### Obiettivo dichiarato
Riprendi il brano sull'inquisitore e proseguilo a partire dall'ultima frase.

### Brano scelto
....

L'inquisitore si sta confrontando con chi ritiene che sia l'Anticristo (siamo in Seviglia, sec. XVI), ma scopre (o meglio, sa, sapeva già) che in realtà l'ennesimo eretico di fronte a lui "è Gesù, il Cristo, che muore, il suo annuncio". Colui che l'inquisitore sta per condannare al rogo è quindi il vero Cristo: con lui sta per condannare il vero Gesù e il suo annuncio (in senso lato, la Bibbia, il messaggio degli apostoli). Lui, l'Inquisitore, lo deve comunque condannare (ecco il nesso tra politica e religione): altrimenti la sua funzione (ovvero, in senso allegorico, il ruolo della Chiesa) decade per sempre, si conclude, in quanto la Fine dei tempi si compie, la scatologia si avvera. Cacciari aggiunge: "è lui che, anzi, l'inquisitore, nella sua infelicità, vorrebbe mai fosse stato", ovvero, l'inquisitore (in quanto massimo rappresentante dell'inquisizione) avrebbe voluto non sapere ciò che sa (perciò infelice), ovvero, avrebbe voluto che il vero Cristo "mai fosse stato" di fronte a lui, proprio al suo cospetto, ovvero di fronte al suo potere in quanto giudice. Si tratta di un potere che, secondo dottrina, è stato compiuto, si compie e si deve compiere in nome del Signore (quale?) fino alla sua venuta. Si noti il fino paradosso!

....

### Dati forniti

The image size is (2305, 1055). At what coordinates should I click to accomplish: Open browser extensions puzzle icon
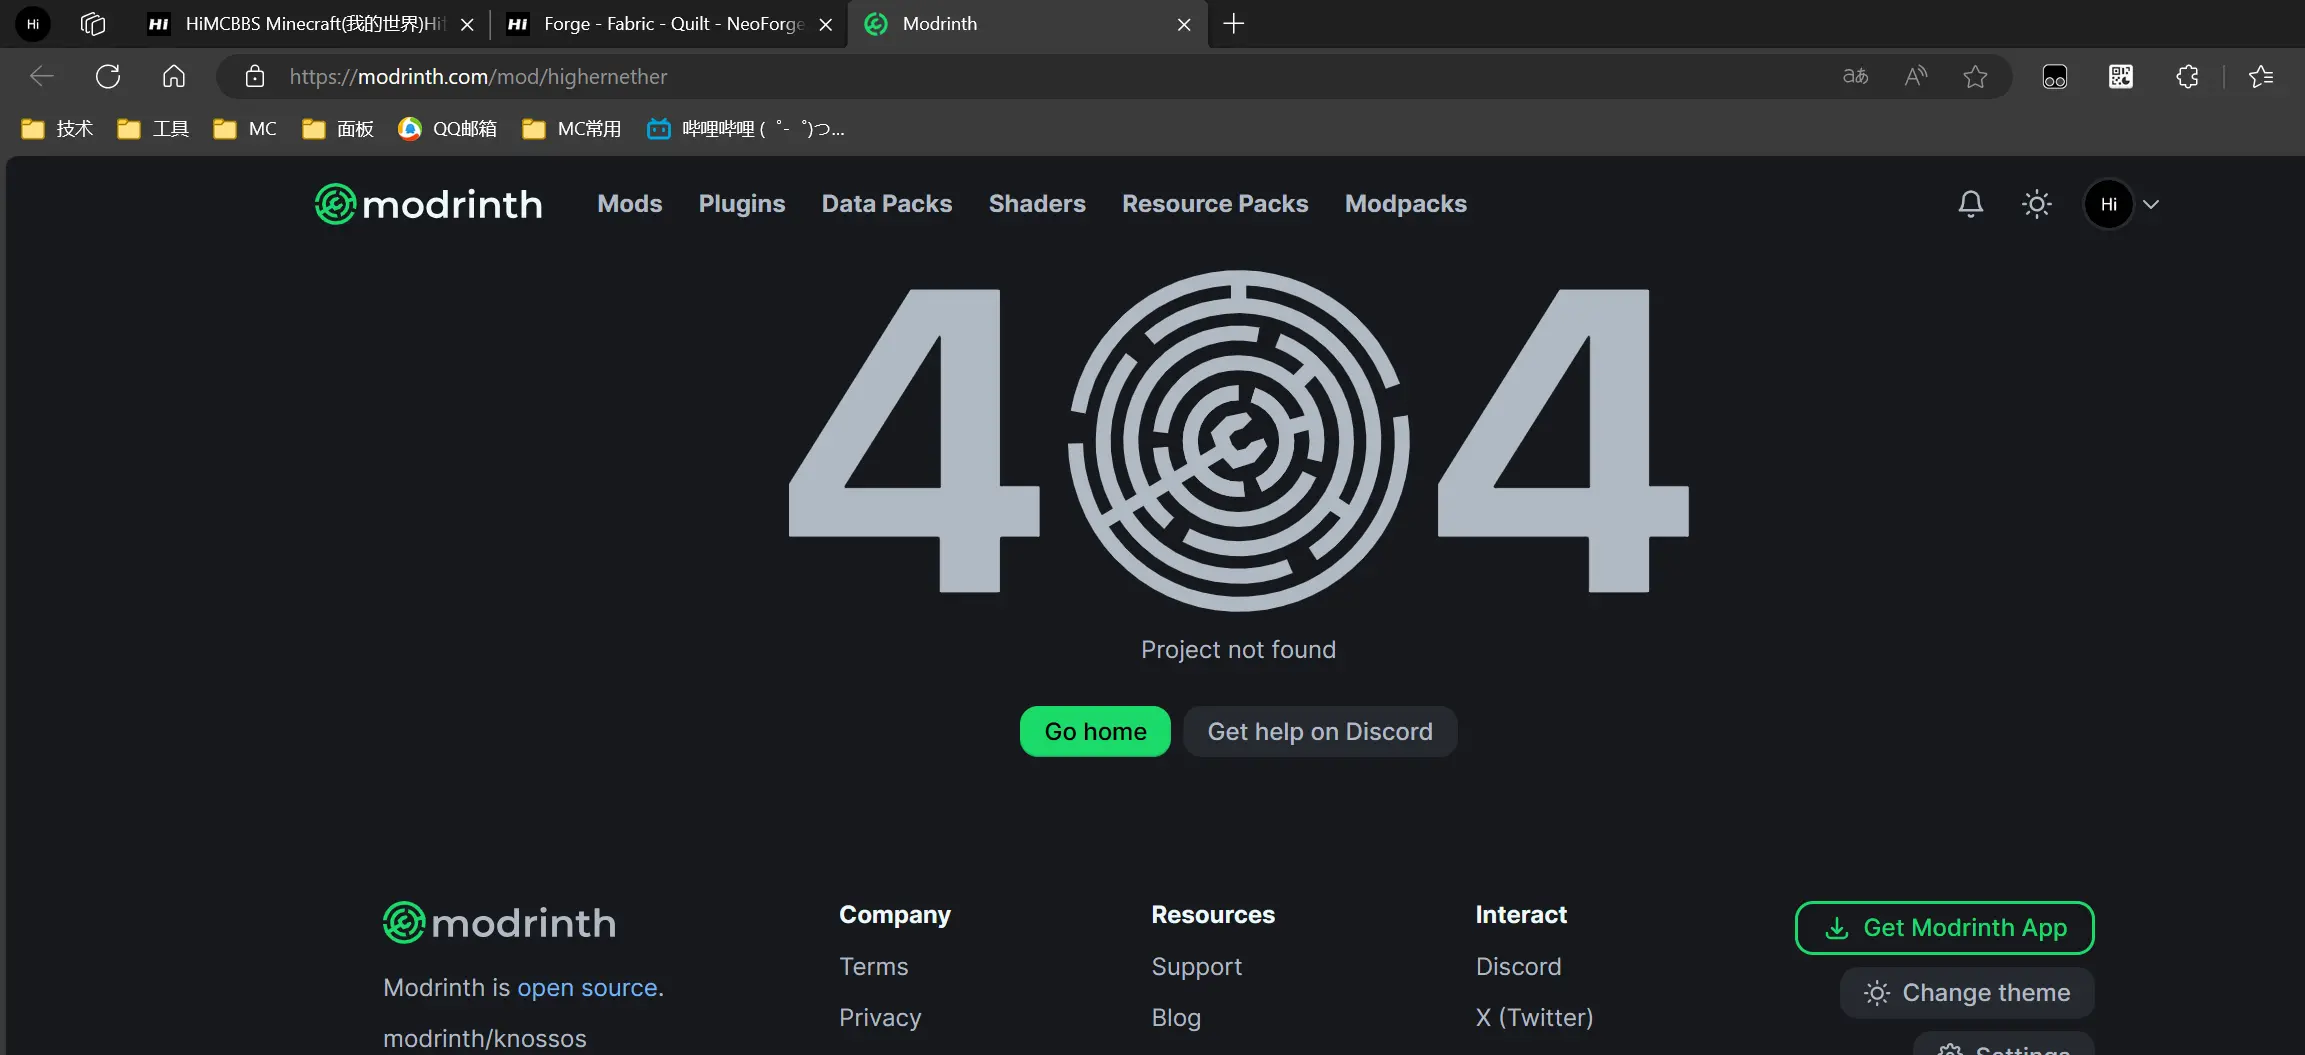(2187, 76)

....

### Risposta scritta
Quindi (senza i dui punti): 

Es Jesús, el Cristo, el que muere, su anuncio - es él quien, antes bien,  el Inquisidor, en su infelicidad, no hubiera querido jamás que haya sido.





PS * Un buon riassunto alla mano sull'argomento: Merio Scattola, Teologia politica, il Mulino, Bologna, 2007. 
   ** Cfr. Carl Schmitt, politische Theologie I e II, anche i suoi "dialoghi sul potere" (in tedesco GüM).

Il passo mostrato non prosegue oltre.